ZeroTierOne icon indicating copy to clipboard operation
ZeroTierOne copied to clipboard

Packet flooding and high CPU usage

Open darkain opened this issue 6 years ago • 93 comments

I'm trying to create a basic ZT path between two buildings. Each building has a OPNsense 18.1.9 edge router with the ZT 1.2.8 plugin installed.

Building A: LAN 192.168.2.0/24 - ZT 192.168.5.2 Building B: LAN 192.168.3.0/24 - ZT 192.168.5.3 ZT: 192.168.5.0/24 3 ZT managed routes: one for the ZT network, and one for each of the building LANs with the their respective ZT IP listed as their respective gateways.

The two OPNsense nodes are the only nodes in the ZT network. Both have bridging enabled, and auto-assign IP disabled. Flow rules in my.zt are all default. Network is idle other than a Windows box on one building's LAN pinging a Windows box on the other building's LAN (less than 2KiB/sec)

ZT is generating a MASSIVE amount of packets that is spiking the CPU to 100% regularly, yet the packets never go anywhere, and they're not generated from any of the nodes on either network. When this CPU spike happens, all connectivity over ZT is entirely dropped.

Reference: https://drive.google.com/file/d/1NIkdnilV0HSXuytMPn3zHzragyAcEa33/view?usp=sharing

You can see in the screen shot from the OPNsense interface stats that ZT has generated over 600GiB of content total, yet WAN has only transfered around 35GiB and LAN only 21GiB. These stats are for around a 24 hour period.

Nothing is matching the ZT network at all in pfTop or Firewall log, so at this point I'm not sure where next to investigate this particular issue?

darkain avatar Jun 05 '18 19:06 darkain

That is indeed extremely strange.

Can you try building one side with ZT_TRACE enabled? make ZT_TRACE=1

adamierymenko avatar Jun 05 '18 19:06 adamierymenko

Also what are these packets? What happens if you tcpdump the zt interface?

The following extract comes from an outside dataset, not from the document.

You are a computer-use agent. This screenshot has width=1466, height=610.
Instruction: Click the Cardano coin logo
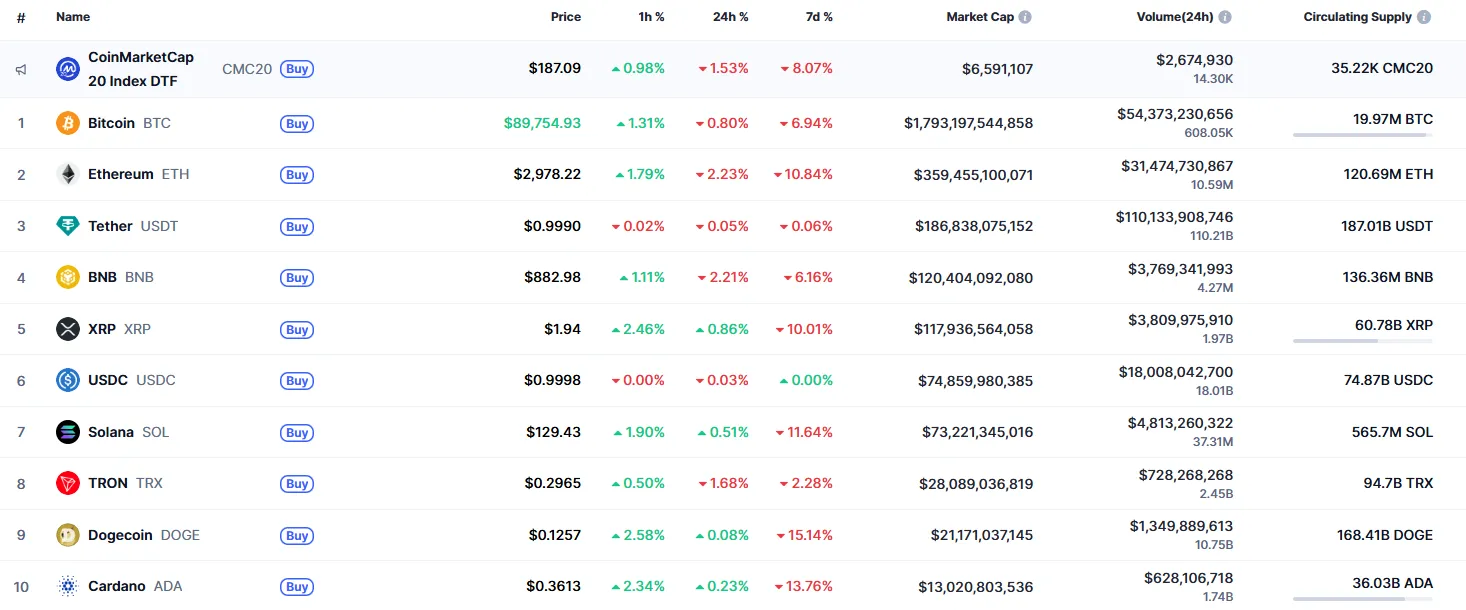click(x=67, y=586)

adamierymenko avatar Jun 05 '18 19:06 adamierymenko

Well crap, found the issue actually. It is a dup of https://github.com/zerotier/ZeroTierOne/issues/759

So basically, zt-one needs to be aware of managed routes and not attempt to connect to them at all. That would solve this issue. ZT kept bouncing between the remote router's WAN address and private LAN address (which would no longer be accessible once it doesn't know the route because it literally just broke it )

darkain avatar Jun 05 '18 19:06 darkain

Yes, that would be it. I've heard this phenomenon called a "software laser." :)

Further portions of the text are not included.